Drugs already approved by two trusted overseas regulators will have access to a new fast-track verification process (in addition to the existing pathway for drugs elsewhere-approved).
Only fully-approved medicines will have access to the new pathway, so it will not help us in any future pandemic. A better system would have provided provisional approval for medicines provisionally-approved by trusted regulators overseas.
New Zealand will have to wait for pharmaceutical companies to submit their drugs for Medsafe approval through the fast-track process. During Covid, nobody was in a hurry to get treatments into Medsafe’s approval process; when asked, Medsafe simply blamed companies for not applying. Perhaps a faster track will attract more applicants.
But how fast will that track really be?
The Coalition agreements promised thirty days from the date a drug was approved by a second overseas agency.
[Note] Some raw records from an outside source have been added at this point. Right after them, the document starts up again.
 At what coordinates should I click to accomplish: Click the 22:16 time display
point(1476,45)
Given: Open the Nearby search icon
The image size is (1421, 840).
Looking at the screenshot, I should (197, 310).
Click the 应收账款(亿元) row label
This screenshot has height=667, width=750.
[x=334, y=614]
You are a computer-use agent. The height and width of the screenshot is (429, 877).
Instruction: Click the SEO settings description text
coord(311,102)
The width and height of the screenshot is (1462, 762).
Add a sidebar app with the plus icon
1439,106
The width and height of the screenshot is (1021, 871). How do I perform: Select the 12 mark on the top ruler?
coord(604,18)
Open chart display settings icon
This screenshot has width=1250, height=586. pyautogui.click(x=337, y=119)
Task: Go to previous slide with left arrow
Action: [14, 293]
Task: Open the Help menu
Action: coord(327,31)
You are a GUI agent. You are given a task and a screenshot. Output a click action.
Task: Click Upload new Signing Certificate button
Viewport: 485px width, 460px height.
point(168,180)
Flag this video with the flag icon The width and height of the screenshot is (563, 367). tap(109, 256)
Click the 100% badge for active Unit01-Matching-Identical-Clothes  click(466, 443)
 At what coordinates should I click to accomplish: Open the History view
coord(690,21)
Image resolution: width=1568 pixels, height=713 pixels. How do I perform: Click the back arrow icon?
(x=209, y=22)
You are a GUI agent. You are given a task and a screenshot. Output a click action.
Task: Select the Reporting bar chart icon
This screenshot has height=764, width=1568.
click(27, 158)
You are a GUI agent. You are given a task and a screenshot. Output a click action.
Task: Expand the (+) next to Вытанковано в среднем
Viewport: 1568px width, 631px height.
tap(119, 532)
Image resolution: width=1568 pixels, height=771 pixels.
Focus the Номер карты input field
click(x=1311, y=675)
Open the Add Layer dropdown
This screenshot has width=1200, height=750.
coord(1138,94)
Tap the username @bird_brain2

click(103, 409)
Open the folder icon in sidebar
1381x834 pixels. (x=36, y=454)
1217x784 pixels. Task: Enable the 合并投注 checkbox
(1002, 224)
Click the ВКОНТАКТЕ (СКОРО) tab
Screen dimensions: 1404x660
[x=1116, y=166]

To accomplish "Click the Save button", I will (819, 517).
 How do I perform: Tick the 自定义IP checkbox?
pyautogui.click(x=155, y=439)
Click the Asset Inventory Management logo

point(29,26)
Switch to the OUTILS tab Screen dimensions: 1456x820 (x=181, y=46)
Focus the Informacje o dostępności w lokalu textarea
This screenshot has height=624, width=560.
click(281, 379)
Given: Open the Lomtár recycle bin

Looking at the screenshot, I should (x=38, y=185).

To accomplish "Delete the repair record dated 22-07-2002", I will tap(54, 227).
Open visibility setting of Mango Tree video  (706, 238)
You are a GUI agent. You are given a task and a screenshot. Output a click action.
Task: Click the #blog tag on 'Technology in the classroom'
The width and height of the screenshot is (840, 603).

The Bill promises thirty working day approval after Medsafe acceptance of an application. Acceptance may be some time after receipt if Medsafe needs to confirm that the drug is eligible for the pathway. Medsafe requires unredacted assessment reports from both approving countries’ agencies. If the pharmaceutical companies have not been provided with a copy of the unredacted report from the overseas regulators, the path will not be available.
And, in any case, the Bill’s Regulatory Impact Statement makes clear that Medsafe can stop the 30-day clock at will. It need only ask the applicant for more information. The clock does not run while waiting for the requested information.
In short, it looks like Medsafe officials ran circles around the Minister and his staff to avoid producing legislation meeting the clear intent of the coalition agreements.
There is a way to access unapproved medicines, despite Medsafe. Section 29 of the Medicines Act allows doctors to prescribe overseas-approved medicines.
But the section is restrictive. Paramedics, for example, are not authorised to dispense unapproved medicines independently. As Dylan Mordaunt explains in the New Zealand Medical Journal, that can be a substantial barrier “forcing paramedics to choose between adhering to the law and providing optimal patient care.”
And the section was useless in facilitating access to Covid vaccines that had been approved overseas months before they were submitted for Medsafe approval.
Submissions on the Bill close 19 May.
I will be pointing out that this is not the Rule of Two that they promised us.